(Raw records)
- - - - - - -
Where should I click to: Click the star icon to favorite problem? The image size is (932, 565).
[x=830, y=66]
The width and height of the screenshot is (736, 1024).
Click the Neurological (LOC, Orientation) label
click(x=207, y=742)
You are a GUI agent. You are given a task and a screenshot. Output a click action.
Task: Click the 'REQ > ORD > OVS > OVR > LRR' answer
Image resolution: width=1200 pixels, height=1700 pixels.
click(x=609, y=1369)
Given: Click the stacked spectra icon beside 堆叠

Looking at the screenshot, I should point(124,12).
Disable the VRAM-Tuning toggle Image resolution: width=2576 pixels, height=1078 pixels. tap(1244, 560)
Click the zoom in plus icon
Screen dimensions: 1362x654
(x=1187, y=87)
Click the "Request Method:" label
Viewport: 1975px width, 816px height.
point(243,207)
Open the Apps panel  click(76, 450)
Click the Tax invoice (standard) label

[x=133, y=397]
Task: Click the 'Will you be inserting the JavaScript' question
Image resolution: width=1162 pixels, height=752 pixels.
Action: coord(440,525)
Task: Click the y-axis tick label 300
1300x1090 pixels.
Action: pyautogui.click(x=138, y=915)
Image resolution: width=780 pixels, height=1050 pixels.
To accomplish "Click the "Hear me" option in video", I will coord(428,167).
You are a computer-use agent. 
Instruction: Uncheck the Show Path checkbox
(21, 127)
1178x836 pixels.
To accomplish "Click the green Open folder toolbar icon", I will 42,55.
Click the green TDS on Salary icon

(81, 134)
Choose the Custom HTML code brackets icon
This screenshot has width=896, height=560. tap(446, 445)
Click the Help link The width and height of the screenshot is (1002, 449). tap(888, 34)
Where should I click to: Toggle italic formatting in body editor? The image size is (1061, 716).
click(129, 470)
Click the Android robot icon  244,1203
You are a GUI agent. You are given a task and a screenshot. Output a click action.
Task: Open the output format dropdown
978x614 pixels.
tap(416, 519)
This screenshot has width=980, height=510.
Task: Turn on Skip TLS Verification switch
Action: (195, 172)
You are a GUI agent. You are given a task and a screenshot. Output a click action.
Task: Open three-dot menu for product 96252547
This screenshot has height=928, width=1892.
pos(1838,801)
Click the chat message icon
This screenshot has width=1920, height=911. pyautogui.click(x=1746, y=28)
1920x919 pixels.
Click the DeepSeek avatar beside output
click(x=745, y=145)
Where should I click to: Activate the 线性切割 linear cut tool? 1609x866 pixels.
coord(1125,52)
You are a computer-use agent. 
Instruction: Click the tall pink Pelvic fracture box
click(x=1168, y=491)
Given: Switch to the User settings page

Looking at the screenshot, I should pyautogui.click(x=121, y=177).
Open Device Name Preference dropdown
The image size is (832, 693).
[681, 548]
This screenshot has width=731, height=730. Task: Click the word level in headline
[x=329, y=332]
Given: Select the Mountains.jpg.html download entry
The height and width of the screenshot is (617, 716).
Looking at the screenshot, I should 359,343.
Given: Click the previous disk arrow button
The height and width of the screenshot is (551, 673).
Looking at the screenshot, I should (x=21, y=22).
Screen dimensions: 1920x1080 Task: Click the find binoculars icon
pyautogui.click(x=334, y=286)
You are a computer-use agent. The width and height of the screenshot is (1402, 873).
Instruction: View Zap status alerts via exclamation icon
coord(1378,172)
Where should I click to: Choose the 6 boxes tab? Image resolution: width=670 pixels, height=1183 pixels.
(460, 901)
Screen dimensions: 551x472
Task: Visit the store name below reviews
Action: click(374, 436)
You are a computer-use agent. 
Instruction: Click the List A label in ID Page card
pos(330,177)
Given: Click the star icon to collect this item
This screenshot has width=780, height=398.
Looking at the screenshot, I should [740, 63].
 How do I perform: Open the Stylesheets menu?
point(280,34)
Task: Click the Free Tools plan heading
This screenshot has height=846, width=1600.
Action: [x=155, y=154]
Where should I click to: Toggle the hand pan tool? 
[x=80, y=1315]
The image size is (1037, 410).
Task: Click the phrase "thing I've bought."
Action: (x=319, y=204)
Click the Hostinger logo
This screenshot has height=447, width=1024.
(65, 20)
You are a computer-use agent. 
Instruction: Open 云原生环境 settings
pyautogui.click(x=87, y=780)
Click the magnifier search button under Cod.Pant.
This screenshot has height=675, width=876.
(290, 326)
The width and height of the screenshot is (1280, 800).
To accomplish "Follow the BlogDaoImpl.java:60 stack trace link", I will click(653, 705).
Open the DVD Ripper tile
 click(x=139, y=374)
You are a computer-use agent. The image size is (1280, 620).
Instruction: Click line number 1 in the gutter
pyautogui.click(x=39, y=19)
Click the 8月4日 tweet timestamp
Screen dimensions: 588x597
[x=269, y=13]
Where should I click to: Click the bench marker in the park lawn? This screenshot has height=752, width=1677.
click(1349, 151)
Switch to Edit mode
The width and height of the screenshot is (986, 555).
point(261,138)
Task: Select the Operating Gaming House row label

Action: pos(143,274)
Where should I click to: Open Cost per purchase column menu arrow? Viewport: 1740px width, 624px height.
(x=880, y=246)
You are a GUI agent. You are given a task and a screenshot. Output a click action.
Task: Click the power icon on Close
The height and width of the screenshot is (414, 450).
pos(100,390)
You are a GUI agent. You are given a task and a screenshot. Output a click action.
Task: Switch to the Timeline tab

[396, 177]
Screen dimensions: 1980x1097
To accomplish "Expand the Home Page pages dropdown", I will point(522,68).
- - - - - - -
Pull out every line of the data above and copy each one character for character, keeping the original order.

▸ ANSWER TO THE EXERCISE
Where should I click to: Click the star icon to favorite problem? The image size is (932, 565).
[x=830, y=66]
The width and height of the screenshot is (736, 1024).
Click the Neurological (LOC, Orientation) label
click(x=207, y=742)
You are a GUI agent. You are given a task and a screenshot. Output a click action.
Task: Click the 'REQ > ORD > OVS > OVR > LRR' answer
Image resolution: width=1200 pixels, height=1700 pixels.
click(x=609, y=1369)
Given: Click the stacked spectra icon beside 堆叠

Looking at the screenshot, I should point(124,12).
Disable the VRAM-Tuning toggle Image resolution: width=2576 pixels, height=1078 pixels. tap(1244, 560)
Click the zoom in plus icon
Screen dimensions: 1362x654
(x=1187, y=87)
Click the "Request Method:" label
Viewport: 1975px width, 816px height.
point(243,207)
Open the Apps panel  click(76, 450)
Click the Tax invoice (standard) label

[x=133, y=397]
Task: Click the 'Will you be inserting the JavaScript' question
Image resolution: width=1162 pixels, height=752 pixels.
Action: coord(440,525)
Task: Click the y-axis tick label 300
1300x1090 pixels.
Action: pyautogui.click(x=138, y=915)
Image resolution: width=780 pixels, height=1050 pixels.
To accomplish "Click the "Hear me" option in video", I will coord(428,167).
You are a computer-use agent. 
Instruction: Uncheck the Show Path checkbox
(21, 127)
1178x836 pixels.
To accomplish "Click the green Open folder toolbar icon", I will 42,55.
Click the green TDS on Salary icon

(81, 134)
Choose the Custom HTML code brackets icon
This screenshot has width=896, height=560. tap(446, 445)
Click the Help link The width and height of the screenshot is (1002, 449). tap(888, 34)
Where should I click to: Toggle italic formatting in body editor? The image size is (1061, 716).
click(129, 470)
Click the Android robot icon  244,1203
You are a GUI agent. You are given a task and a screenshot. Output a click action.
Task: Open the output format dropdown
978x614 pixels.
tap(416, 519)
This screenshot has width=980, height=510.
Task: Turn on Skip TLS Verification switch
Action: (195, 172)
You are a GUI agent. You are given a task and a screenshot. Output a click action.
Task: Open three-dot menu for product 96252547
This screenshot has height=928, width=1892.
pos(1838,801)
Click the chat message icon
This screenshot has width=1920, height=911. pyautogui.click(x=1746, y=28)
1920x919 pixels.
Click the DeepSeek avatar beside output
click(x=745, y=145)
Where should I click to: Activate the 线性切割 linear cut tool? 1609x866 pixels.
coord(1125,52)
You are a computer-use agent. 
Instruction: Click the tall pink Pelvic fracture box
click(x=1168, y=491)
Given: Switch to the User settings page

Looking at the screenshot, I should pyautogui.click(x=121, y=177).
Open Device Name Preference dropdown
The image size is (832, 693).
[681, 548]
This screenshot has width=731, height=730. Task: Click the word level in headline
[x=329, y=332]
Given: Select the Mountains.jpg.html download entry
The height and width of the screenshot is (617, 716).
Looking at the screenshot, I should 359,343.
Given: Click the previous disk arrow button
The height and width of the screenshot is (551, 673).
Looking at the screenshot, I should (x=21, y=22).
Screen dimensions: 1920x1080 Task: Click the find binoculars icon
pyautogui.click(x=334, y=286)
You are a computer-use agent. The width and height of the screenshot is (1402, 873).
Instruction: View Zap status alerts via exclamation icon
coord(1378,172)
Where should I click to: Choose the 6 boxes tab? Image resolution: width=670 pixels, height=1183 pixels.
(460, 901)
Screen dimensions: 551x472
Task: Visit the store name below reviews
Action: click(374, 436)
You are a computer-use agent. 
Instruction: Click the List A label in ID Page card
pos(330,177)
Given: Click the star icon to collect this item
This screenshot has width=780, height=398.
Looking at the screenshot, I should [740, 63].
 How do I perform: Open the Stylesheets menu?
point(280,34)
Task: Click the Free Tools plan heading
This screenshot has height=846, width=1600.
Action: [x=155, y=154]
Where should I click to: Toggle the hand pan tool? 
[x=80, y=1315]
The image size is (1037, 410).
Task: Click the phrase "thing I've bought."
Action: (x=319, y=204)
Click the Hostinger logo
This screenshot has height=447, width=1024.
(65, 20)
You are a computer-use agent. 
Instruction: Open 云原生环境 settings
pyautogui.click(x=87, y=780)
Click the magnifier search button under Cod.Pant.
This screenshot has height=675, width=876.
(290, 326)
The width and height of the screenshot is (1280, 800).
To accomplish "Follow the BlogDaoImpl.java:60 stack trace link", I will click(653, 705).
Open the DVD Ripper tile
 click(x=139, y=374)
You are a computer-use agent. The image size is (1280, 620).
Instruction: Click line number 1 in the gutter
pyautogui.click(x=39, y=19)
Click the 8月4日 tweet timestamp
Screen dimensions: 588x597
[x=269, y=13]
Where should I click to: Click the bench marker in the park lawn? This screenshot has height=752, width=1677.
click(1349, 151)
Switch to Edit mode
The width and height of the screenshot is (986, 555).
point(261,138)
Task: Select the Operating Gaming House row label

Action: pos(143,274)
Where should I click to: Open Cost per purchase column menu arrow? Viewport: 1740px width, 624px height.
(x=880, y=246)
You are a GUI agent. You are given a task and a screenshot. Output a click action.
Task: Click the power icon on Close
The height and width of the screenshot is (414, 450).
pos(100,390)
You are a GUI agent. You are given a task and a screenshot. Output a click action.
Task: Switch to the Timeline tab

[396, 177]
Screen dimensions: 1980x1097
To accomplish "Expand the Home Page pages dropdown", I will point(522,68).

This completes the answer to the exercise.